§ TASK OBJECTIVE
When the line with "Task: Click the Marketing" turns up below, begin repeating exactly, and carry on through the line with "The width and"; no pictures go into the copy.

§ EXERCISE DATA
= = = = = = =

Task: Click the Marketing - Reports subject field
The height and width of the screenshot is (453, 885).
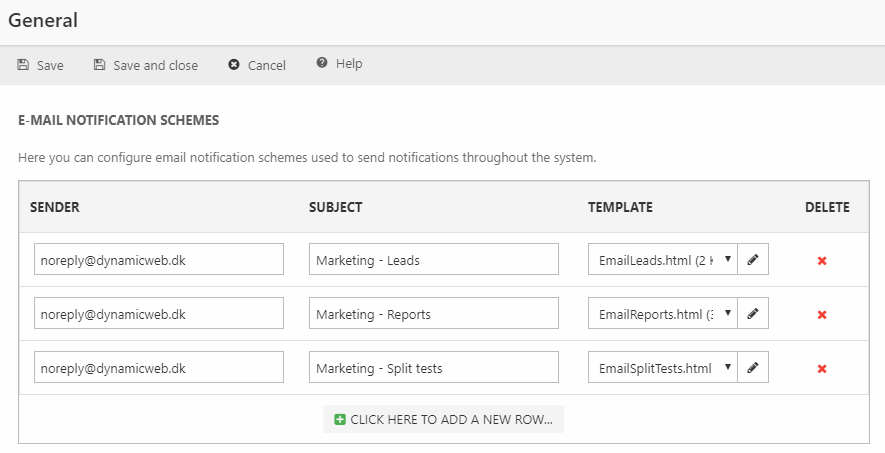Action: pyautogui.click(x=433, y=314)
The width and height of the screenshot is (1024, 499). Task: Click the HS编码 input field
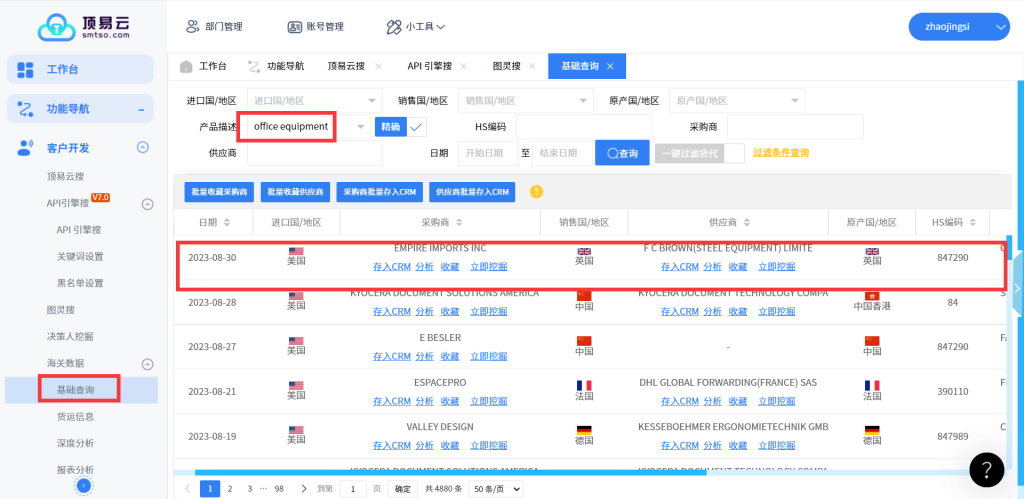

= = = = = = =

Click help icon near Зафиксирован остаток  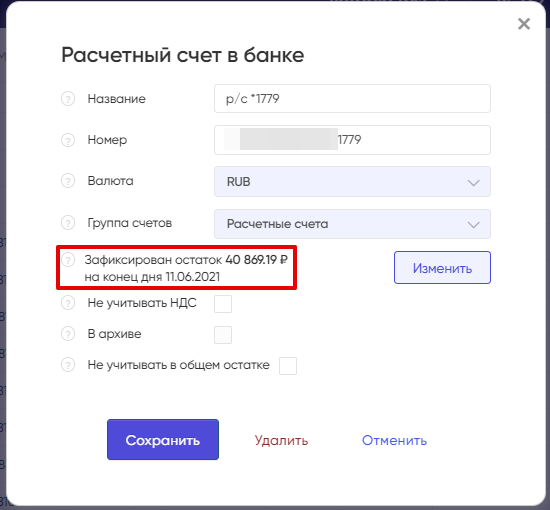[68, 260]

= = = = = = =

§ OUTPUT BELOW
Task: Click the Marketing - Reports subject field
The height and width of the screenshot is (453, 885).
Action: pyautogui.click(x=433, y=314)
The width and height of the screenshot is (1024, 499). Task: Click the HS编码 input field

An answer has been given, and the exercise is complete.